The next problem is that straight line paths are problematic for collision testing. I researched the possibility of using Dubins curves4 to represent these paths. Dubins curves are combinations of minimum radius circles and straight lines that have been proved to be the minimum length path of constrained radius between two points with specified directions. Since UAVs have a minimum turn radius, Dubins curves can approximately model the path a UAV can fly. An example of a path using Dubins curves is shown on the right. I discovered that computing the length of these paths is much more intensive than computing the length of a straight line. Recently, I found some research into speeding up this computation5. Some of the published techniques were able to speed up the process by a factor of 10. However, additional techniques that were intended to be even faster turned out to have some flaws. So far, the advantages of the Dubins curves in collision detection are not worth the extra time it takes to compute them. If these additional techniques of computing the lengths of Dubins curves were investigated and the flaws removed, they could become a more useful tool in path planning.

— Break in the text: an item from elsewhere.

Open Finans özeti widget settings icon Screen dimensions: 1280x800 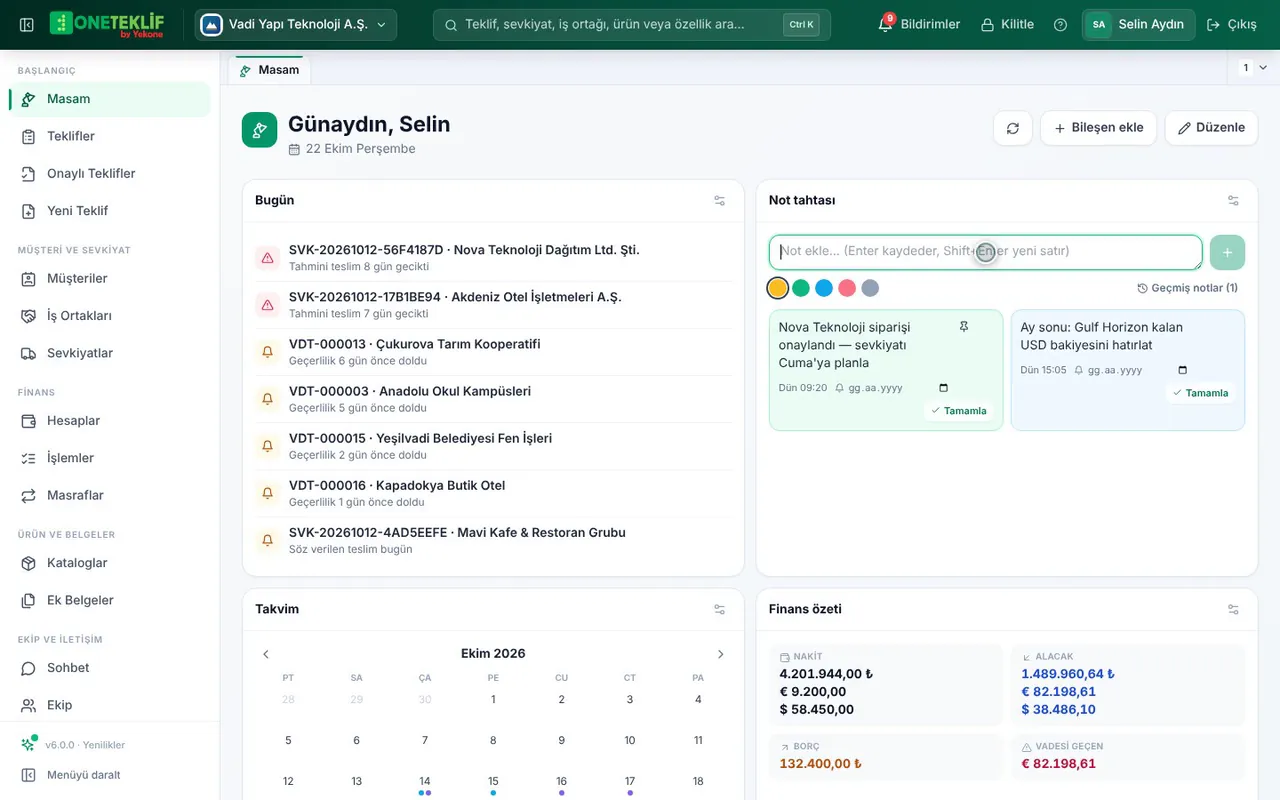tap(1233, 609)
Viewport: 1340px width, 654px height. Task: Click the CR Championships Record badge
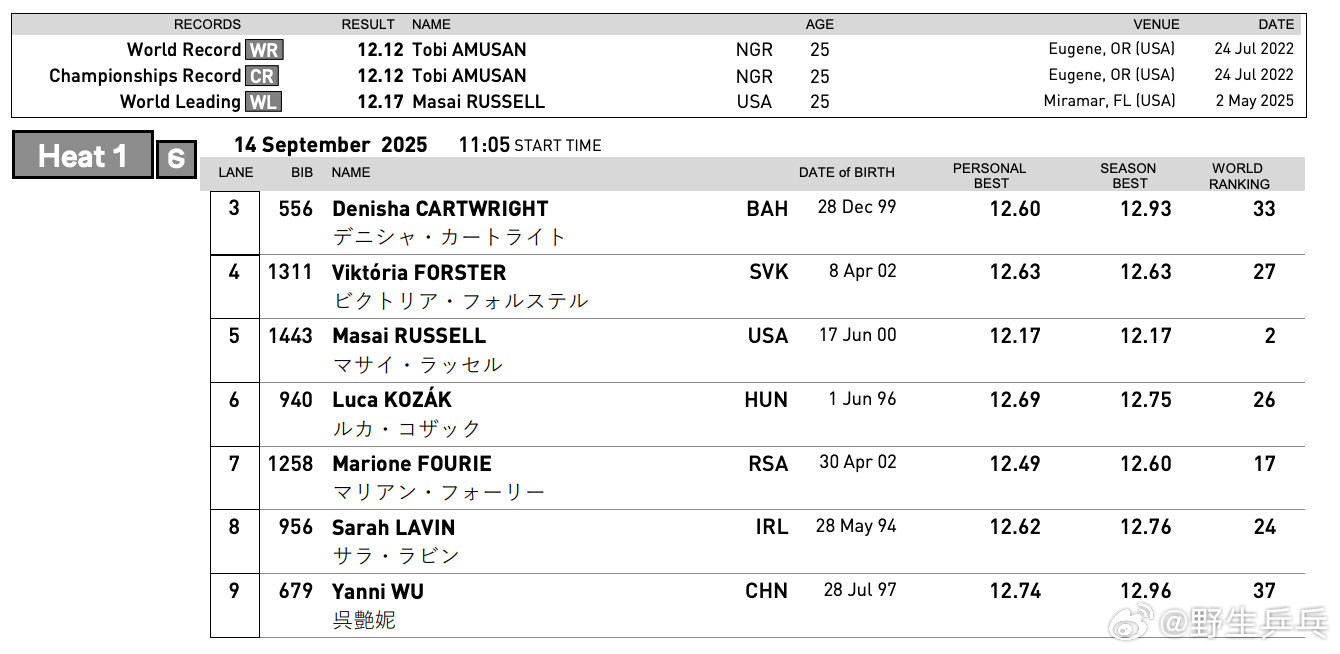(x=261, y=76)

My final goal was to implement this path planner in real time onboard a UAV. I was not able to achieve any significant increase in the speed of the path planner. Considering that the microprocessor onboard the UAV is much slower than the desktop computer where I ran the tests, we cannot currently expect the algorithm to be feasible on a UAV. An additional problem is that in order to plan paths through a terrain, the planner must have access to a terrain map; unfortunately, the autopilot lacks sufficient memory to hold such a map. A faster processor and a larger memory space on the autopilot would be necessary to complete this task. We will continue to do our path planning on the ground station and send the resulting path to the UAV. With some continued work, the methods I have studied could become useful in the future.
References
- S. M. LaValle and J. J. Kuffner. Randomized Kinodynamic Planning. International Journal of Robotics Research, 20(5):378-400, May 2001.
- J. B. Saunders, B. Call, A.Curtis, R. W. Beard, T. W. McLain. Static and Dynamic Obstacle Avoidance in Miniature Air Vehicles. In Proc. of “Infotech” Aerospace Conf., September 2005.
- E. Frazzoli, M. A. Dahleh, and E. Feron. Real-time motion planning for agile autonomous vehicles. Journal of Guidance, Control, and Dynamics, 25(1):116-129, January-February 2002.
- L. E. Dubins. On curves of minimal length with a constraint on average curvature, and with prescribed initial and terminal positions and tangents. American Journal of Mathematics, 79:497-516, 1957.
- A. M. Shekl and V. J. Lumelsky. Classification of the Dubins set. Robotics and Autonomous Systems, 34(4):179-202, 2001.